● **GIVEN INSTRUCTION 1**: Reproduce verbatim the part of the Kimi K2 training excerpt running from "KeitaW added 3" down to "without patching Megatron-Core).".

● **EXCERPTED PASSAGE**:
⟨

Scope note. Both the DeepSeek-V3 256-expert and the literal 384-expert Kimi-K2 dispatcher A/Bs are validated at 256× B300 (tables above). The K2 provider comes from AutoBridge (no hand-derived routing overrides needed — K2's HF config carries n_group=1/topk_group=1 and num_nextn_predict_layers=0, and the AutoBridge-built provider preserves them). Benchmarks use random init + mock data and measure throughput + dispatcher work-equivalence; real-data SFT convergence is not benchmarked here. The K2 HF→MCore checkpoint conversion path was exercised end-to-end (1.6 TiB MCore checkpoint produced). Both models now also ship a full-parameter SFT recipe (conf/ + K8s manifests) and share one model-agnostic convert-checkpoint.sh; these SFT recipes — including the new DeepSeek-V3 one — are scaffolded and unrun (TODOs flagged inline; DeepSeek-V3 keeps its 1 MTP layer where K2 has none), distinct from the measured dispatcher A/Bs above. The shared convert-checkpoint.sh runs the AutoBridge import_ckpt weight-conversion path, which is exercised for K2 but flagged unverified for DeepSeek-V3 on this image.

Checklist

  • Dockerfile pins versions (EFA, GDRCopy, CUDA, UCCL commit) and pinned FROM
  • Scripts have copyright headers
  • README documents prerequisites and usage
  • No large binaries committed

KeitaW added 3 commits May 31, 2026 12:52
Full-parameter SFT of Kimi K2 (1.04T MoE) on EKS with NVIDIA Megatron-Bridge,
using UCCL-EP's EFA-native deep_ep drop-in for the expert-parallel all-to-all
(replacing NVSHMEM/IB-bound NVIDIA DeepEP without patching Megatron-Core).

⟩

● **GIVEN INSTRUCTION 2**: Rescale the entries below from the line containing "Where should I" down to the line containing "click(520, 148)", writing out every one of those lines in full. Multiply only the click coordinates by 0.95 and round each to a whole number, with halves rounding up.

● **INPUT MATERIAL**:
⟨

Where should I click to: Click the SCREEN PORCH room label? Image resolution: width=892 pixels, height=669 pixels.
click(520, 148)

⟩
⟨

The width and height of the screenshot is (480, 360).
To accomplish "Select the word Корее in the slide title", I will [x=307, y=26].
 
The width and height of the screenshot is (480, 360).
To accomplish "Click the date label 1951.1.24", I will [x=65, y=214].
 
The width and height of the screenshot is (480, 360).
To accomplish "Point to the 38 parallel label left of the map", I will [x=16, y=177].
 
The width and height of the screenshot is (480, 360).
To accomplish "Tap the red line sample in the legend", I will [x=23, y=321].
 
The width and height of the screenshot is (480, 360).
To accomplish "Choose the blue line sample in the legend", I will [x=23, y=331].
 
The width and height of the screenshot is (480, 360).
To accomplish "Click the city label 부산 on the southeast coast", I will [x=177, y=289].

⟩
⟨

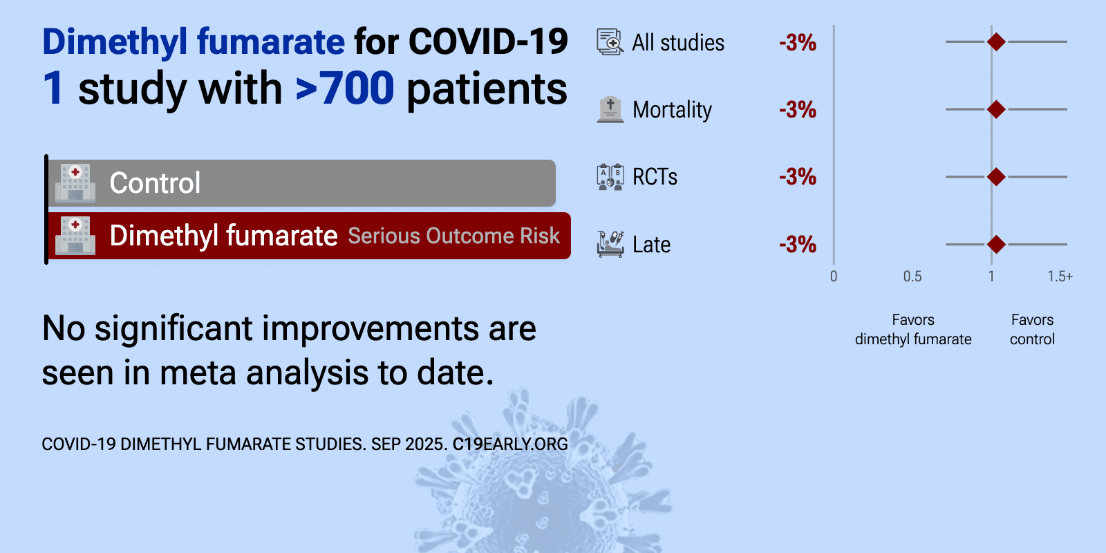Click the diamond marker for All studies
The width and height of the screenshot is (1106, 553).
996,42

⟩

● **ANSWER 1**:
KeitaW added 3 commits May 31, 2026 12:52
Full-parameter SFT of Kimi K2 (1.04T MoE) on EKS with NVIDIA Megatron-Bridge,
using UCCL-EP's EFA-native deep_ep drop-in for the expert-parallel all-to-all
(replacing NVSHMEM/IB-bound NVIDIA DeepEP without patching Megatron-Core).

● **ANSWER 2**:
Where should I click to: Click the SCREEN PORCH room label? Image resolution: width=892 pixels, height=669 pixels.
click(494, 141)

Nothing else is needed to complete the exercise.